Today, only about 50,000 Gazans - often former labourers and prisoners in Israel - retain a grasp of Hebrew.
Younger adults generally can speak only Arabic despite living next door to Israel and using its shekel currency.
“We chose to learn Hebrew because we felt it was an interesting language, and also because when you learn your enemy’s language you also learn how to avoid their evil,” said 14-year-old student Mohammed Seyam.
About 750 students are already studying Hebrew as part of a pilot project in Gaza, Hamas officials said, and the pro-Hamas Islamic University has launched a faculty of Hebrew studies.
“This is a trial programme and we hope next year to expand the number of students learning Hebrew,” Wafa Mqat, headmaster of a Gaza City school conducting the pilot course.
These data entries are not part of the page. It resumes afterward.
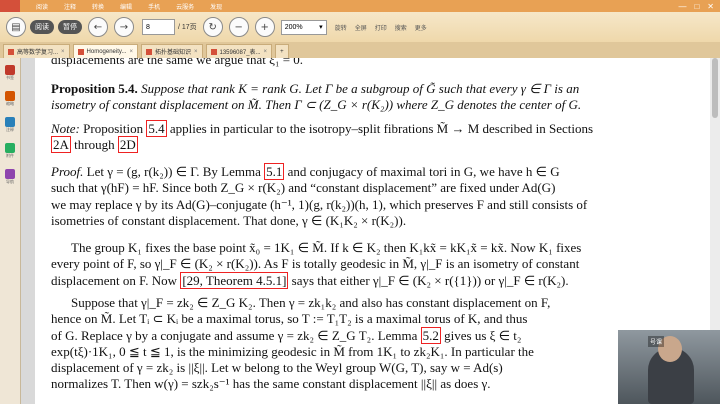  I want to click on ref-link-section: 2D, so click(128, 144).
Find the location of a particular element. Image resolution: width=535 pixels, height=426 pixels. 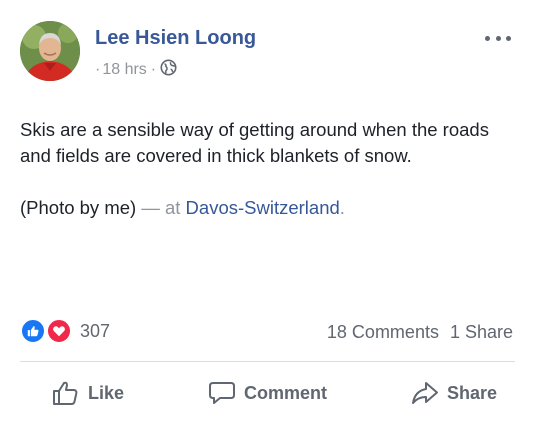

share-arrow-icon is located at coordinates (424, 393).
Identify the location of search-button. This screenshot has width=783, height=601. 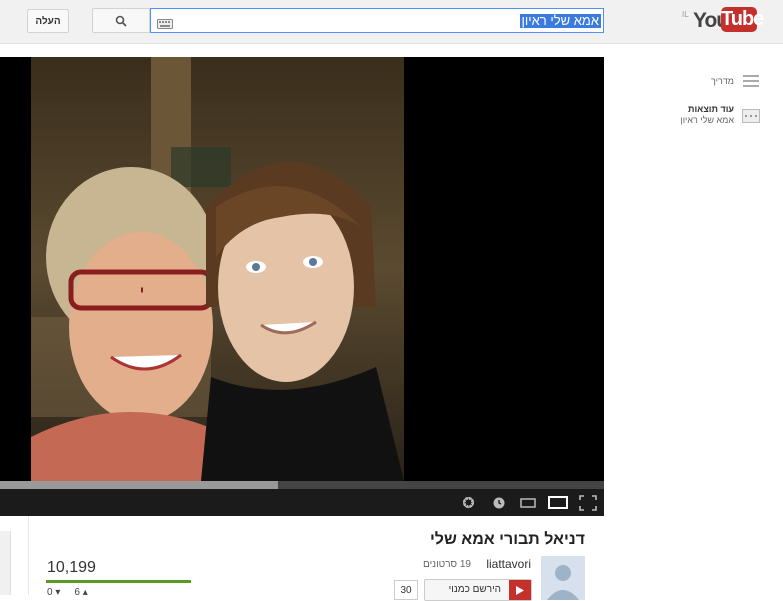
(121, 20).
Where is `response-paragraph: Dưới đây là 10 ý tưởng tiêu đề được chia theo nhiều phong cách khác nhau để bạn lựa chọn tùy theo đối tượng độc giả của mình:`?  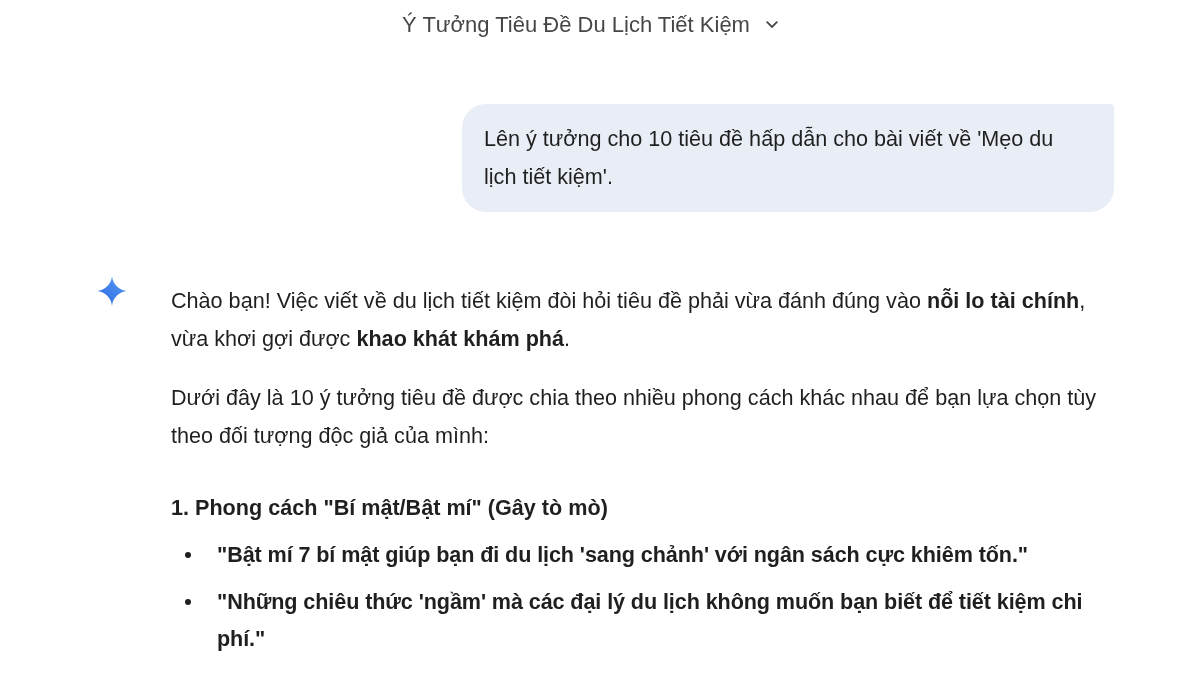
response-paragraph: Dưới đây là 10 ý tưởng tiêu đề được chia theo nhiều phong cách khác nhau để bạn lựa chọn tùy theo đối tượng độc giả của mình: is located at coordinates (634, 417).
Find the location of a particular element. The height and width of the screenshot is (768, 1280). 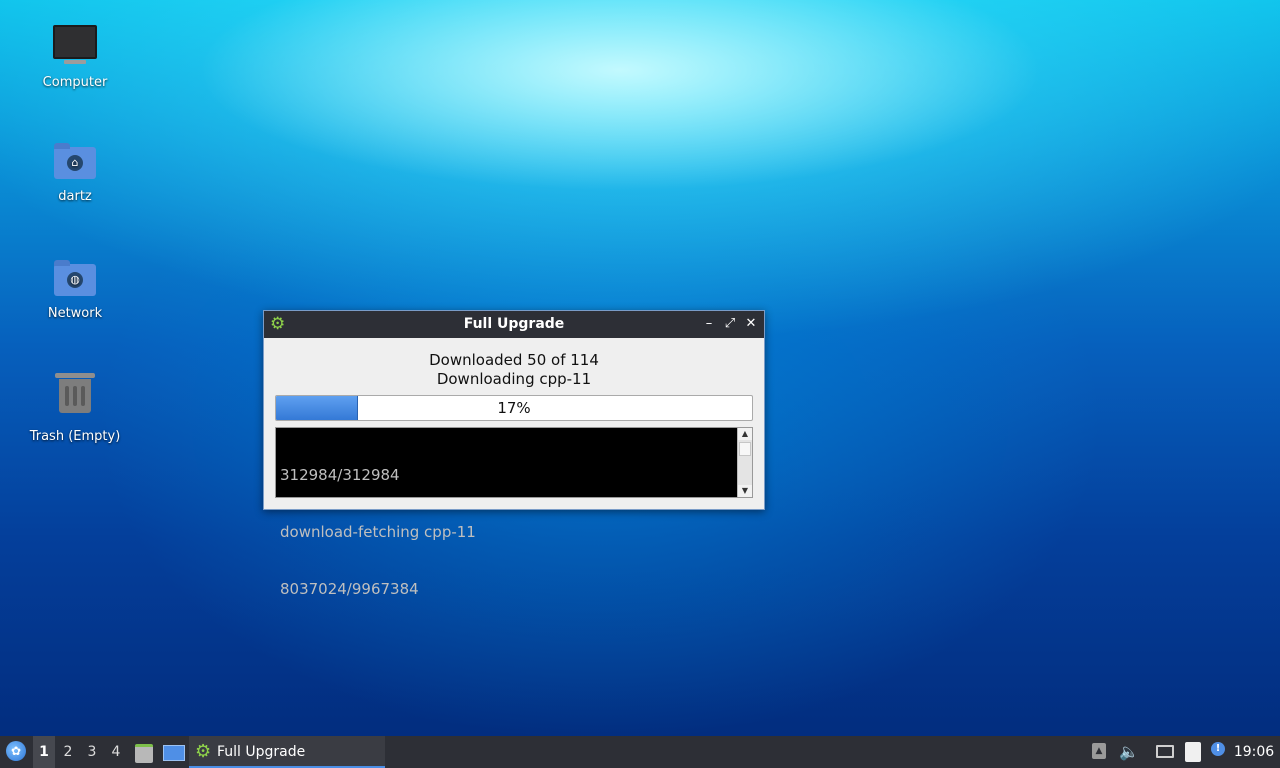

log-line: 312984/312984 is located at coordinates (340, 475).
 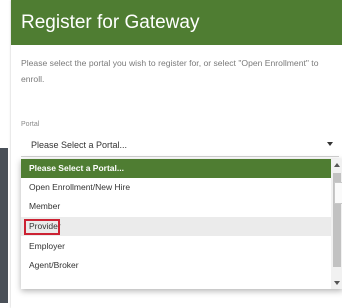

Khaled Al-Baba, among a number of teachers who picked up Hebrew during Israel’s occupation of Gaza from 1967 until 2005, said many pupils now preferred to study Hebrew over previous favourite French.
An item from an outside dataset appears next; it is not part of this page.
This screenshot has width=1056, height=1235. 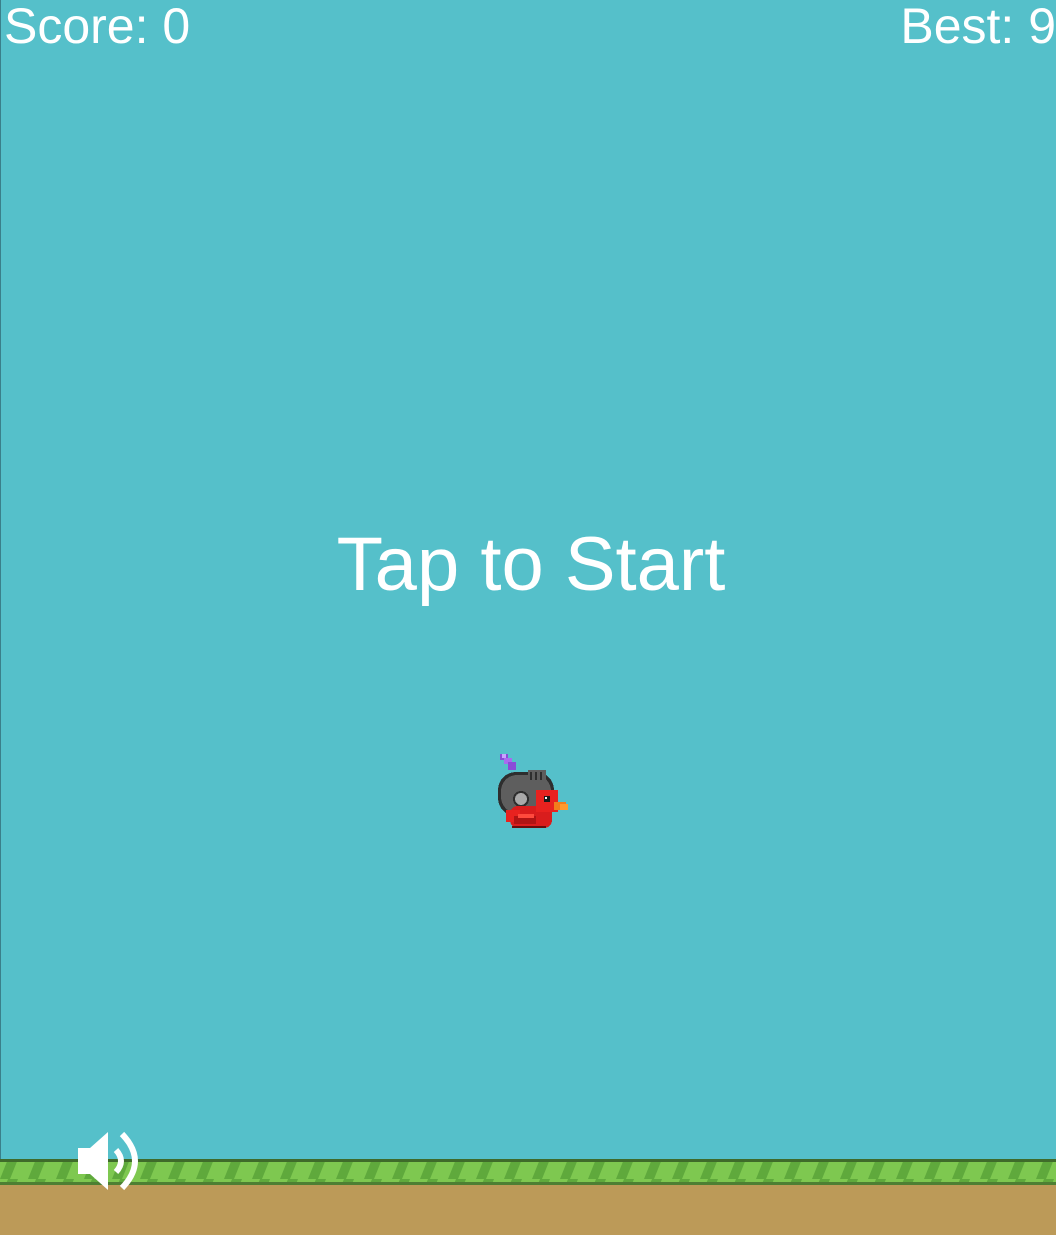 What do you see at coordinates (533, 791) in the screenshot?
I see `bird-icon` at bounding box center [533, 791].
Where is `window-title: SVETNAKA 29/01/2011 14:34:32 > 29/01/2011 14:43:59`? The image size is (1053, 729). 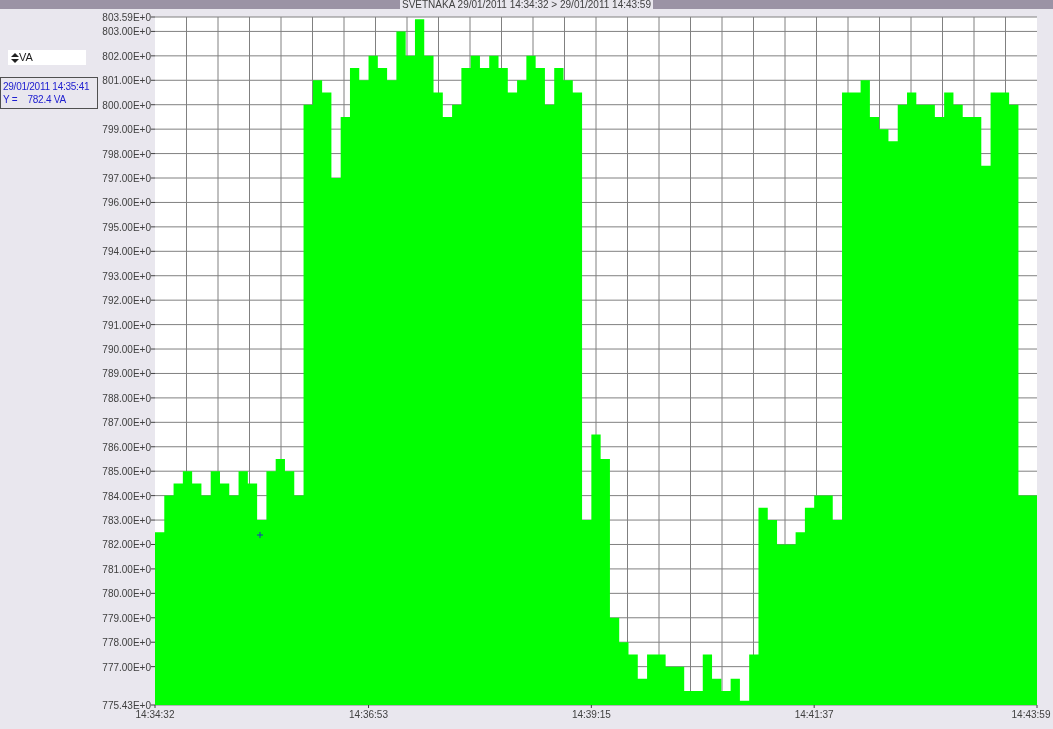
window-title: SVETNAKA 29/01/2011 14:34:32 > 29/01/2011 14:43:59 is located at coordinates (526, 4).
In his classroom one day, Baba fired questions at his pupils in Hebrew and some boasted they already knew the language well enough to decipher instructions on Israeli-made products sold at Gaza supermarkets and follow Israeli media.
Hebrew is not a part of the school curriculum in the West Bank, where the Western-backed Palestinian Authority exercises self-rule in areas not occupied by Israeli settlers and has already recognised the Jewish state.